0

I am currently using the Google Address Validation API in a PySpark (Databricks) pipeline to validate addresses from a table. Each row contains an address in a column called 'Address', and I send a request to the API for validation.

However, when i test the process with just a single record, the API appears to send two requests instead of one, resulting in higher usage costs. I have verified that only one transformation is triggered, and there's no loop or retry logic implemented at our end.

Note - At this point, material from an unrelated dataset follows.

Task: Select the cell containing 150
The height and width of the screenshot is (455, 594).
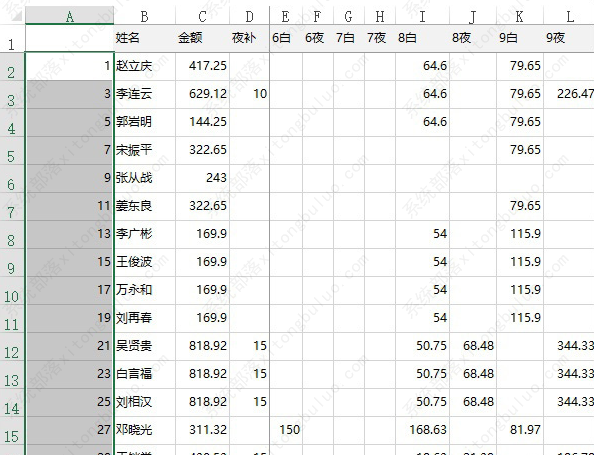Action: pos(286,431)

# Define a user-defined function (UDF) to validate an address
def validate_address_udf(street, city, state, postal_code):
    addr = f"{street}, {city}, {state} {postal_code}"
    api_key = "API KEY"
    url = f"https://addressvalidation.googleapis.com/v1:validateAddress?key={api_key}"

    payload = {
        "address": {
            "addressLines": [addr]
        }
    }

    headers = {
        "Content-Type": "application/json"
    }

    response = requests.post(url, json=payload, headers=headers)

    if response.status_code == 200:
        result_data = response.json().get("result", {})
        formatted_address = result_data.get("address", {}).get("formattedAddress", "")
        return formatted_address
    else:
        return f"Error: {response.status_code}, {response.text}"

# Register the UDF
validate_address = udf(validate_address_udf, StringType())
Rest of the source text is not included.